Ex vivo IFN-γ ELISPOT
PyCSP peptide (SYVPSAEQI) was synthesized by Genemed Synthesis and reconstituted in DMSO. Mouse IFN-γ ELISPOT (eBioscience) was conducted by stimulating 5×105 splenocytes with CSP peptide (or DMSO vehicle control) at 1 µg/ml for 18 hr at 37°C and developed following manufacturer guidelines as reported previously [19, 46]. The number of spot-forming units (SFU) in each well was calculated using an ImmunoSpot 5.1 Analyzer (Cellular Technology Limited, OH). SFU were normalized to DMSO control wells and SFU per million splenocytes were reported.
nCounter® gene expression
Gene expression analysis was performed using the NanoString nCounter® Mouse Host Response Panel.

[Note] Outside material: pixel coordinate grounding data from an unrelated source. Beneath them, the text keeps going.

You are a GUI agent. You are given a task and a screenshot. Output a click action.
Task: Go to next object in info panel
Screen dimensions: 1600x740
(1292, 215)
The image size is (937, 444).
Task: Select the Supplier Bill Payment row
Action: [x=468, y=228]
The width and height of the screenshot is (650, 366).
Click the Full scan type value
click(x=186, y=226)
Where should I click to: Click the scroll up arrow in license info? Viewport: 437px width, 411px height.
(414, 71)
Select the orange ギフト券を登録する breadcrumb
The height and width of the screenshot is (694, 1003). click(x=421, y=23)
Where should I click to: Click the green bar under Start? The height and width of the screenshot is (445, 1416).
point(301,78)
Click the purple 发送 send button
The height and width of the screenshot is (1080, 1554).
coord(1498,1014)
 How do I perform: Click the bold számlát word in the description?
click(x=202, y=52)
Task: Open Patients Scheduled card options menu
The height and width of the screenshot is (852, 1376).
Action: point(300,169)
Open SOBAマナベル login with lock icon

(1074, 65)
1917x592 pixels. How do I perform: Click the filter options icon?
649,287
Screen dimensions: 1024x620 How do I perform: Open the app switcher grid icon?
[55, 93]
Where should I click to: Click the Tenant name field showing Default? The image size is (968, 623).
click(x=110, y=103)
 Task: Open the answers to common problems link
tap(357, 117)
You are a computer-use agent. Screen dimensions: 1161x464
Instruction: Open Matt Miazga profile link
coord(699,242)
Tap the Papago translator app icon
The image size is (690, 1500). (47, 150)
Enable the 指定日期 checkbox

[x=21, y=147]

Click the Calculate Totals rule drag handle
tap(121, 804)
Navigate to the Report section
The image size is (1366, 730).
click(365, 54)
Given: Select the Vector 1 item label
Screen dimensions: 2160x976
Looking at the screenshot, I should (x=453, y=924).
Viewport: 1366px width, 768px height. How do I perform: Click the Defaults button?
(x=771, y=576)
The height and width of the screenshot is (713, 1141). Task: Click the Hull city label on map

Liver samples were prepared as described above for RT-PCR with n = 3 mice per group. Total RNA was extracted on the EasyMag system (bioMérieux) and the concentration was estimated with Nanodrop (Thermo Fisher Scientific). RNA (100 ng) was prepared for gene expression analysis at the Fred Hutchinson Cancer Research Center Genomics & Bioinformatics Core (Seattle, WA). Briefly, RNA samples were mixed with biotinylated capture and florescent reporter probes that were hybridized at 65°C for 12–16 hours. Hybridized samples were run on the NanoString nCounter® Mouse Host Response Panel using the recommended manufacturer protocol. After data collection, the nCounter® .RCC files were imported into nSolver Analysis Software 4.0 for review of quality control metrics, and the panel of housekeeping genes and positive controls was used to compute the normalization factor. Further data analysis was performed in RStudio version 2022.02.01 + 461 with R version 4.1.3. The normalized count matrix was evaluated for outliers using principal component analysis and no outliers were identified. Log2 transformed normalized counts per million were assessed for differential expression for ~ 0 + vaccine using limma version 3.50.3 [47]. Pairwise contrasts were performed for each vaccine group (IV-RAS, ID-RAS, ID-RAS + 7DW8-5) and control (ggCSP only). Significant genes were defined at FDR < 0.05 with BH correction and an absolute log2 fold change > 1 (Supplementary File 1). Selected pathways from MSigDB hallmark and KEGG collections [48, 49] were utilized to visualize differentially expressed genes.
Statistics
Comparisons of parasite burden RT-PCR, flow cytometry, and ELISPOT groups were done using non-parametric Kruskal-Wallis one-way analysis of variance with Dunn’s multiple comparisons test. ELISA data was analyzed with non-parametric Mann-Whitney test unless otherwise specified in the figure legend. Protection data was evaluated using Fisher’s exact test. All groups were compared against the ggCSP prime and 2x104 IV RAS trap positive control as a benchmark. Error bars in figures are reported as standard deviation (SD) of the mean with individual mouse samples shown if applicable. All p-values and individual experiment statistics are listed in corresponding figure legends. Statistical significance was defined as p < 0.05. Prism GraphPad Prism 9.1.2 Software (San Diego, CA) was used for all calculations, unless noted otherwise.